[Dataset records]
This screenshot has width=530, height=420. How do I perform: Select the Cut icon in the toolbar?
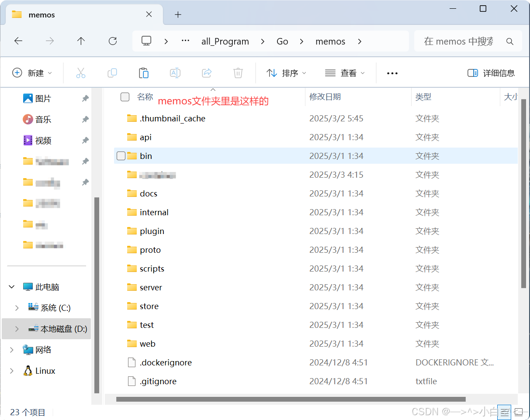click(x=80, y=73)
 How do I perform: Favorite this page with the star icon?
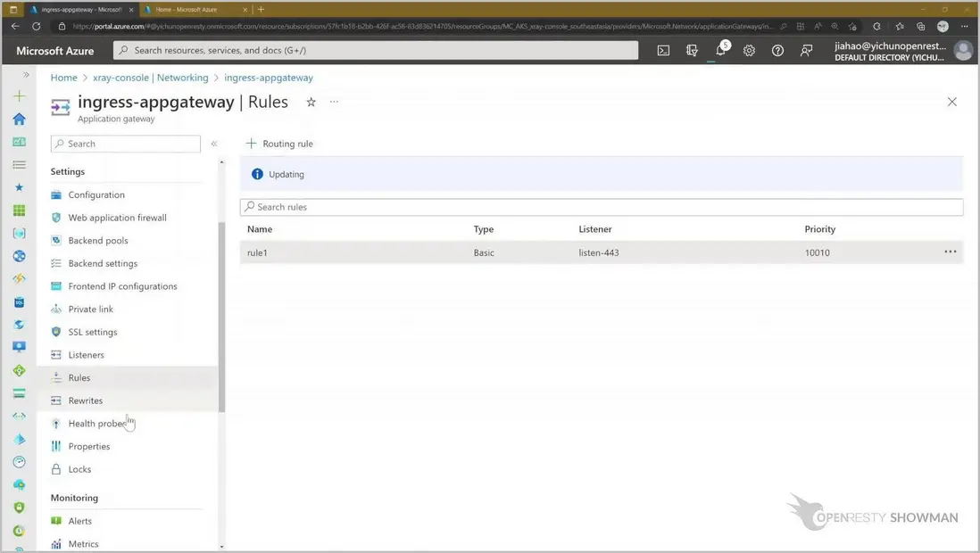tap(311, 103)
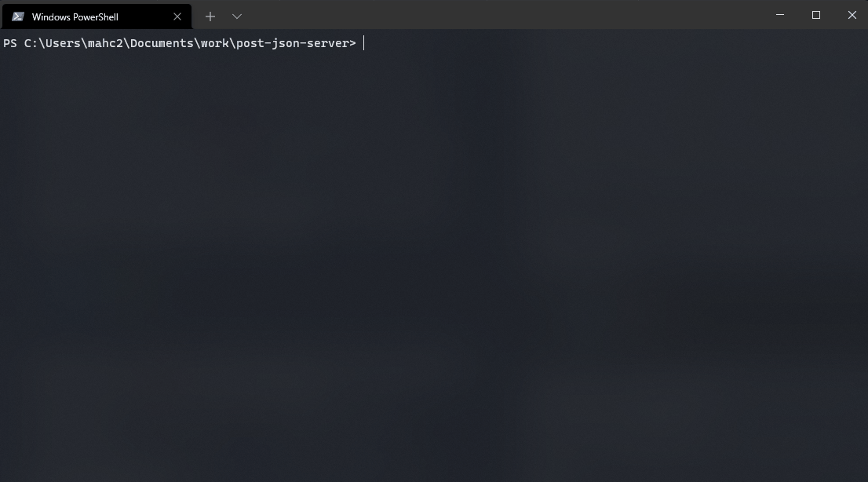Click the "Users" segment of the path
This screenshot has width=868, height=482.
pos(63,43)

- _Task description_
Word for word, set down every record, keeping the images out.

- _Exercise answer_
This screenshot has width=530, height=420. How do I perform: Select the Cut icon in the toolbar?
click(x=80, y=73)
 How do I perform: Favorite this page with the star icon?
tap(311, 103)
Click the "Users" segment of the path
This screenshot has width=868, height=482.
pos(63,43)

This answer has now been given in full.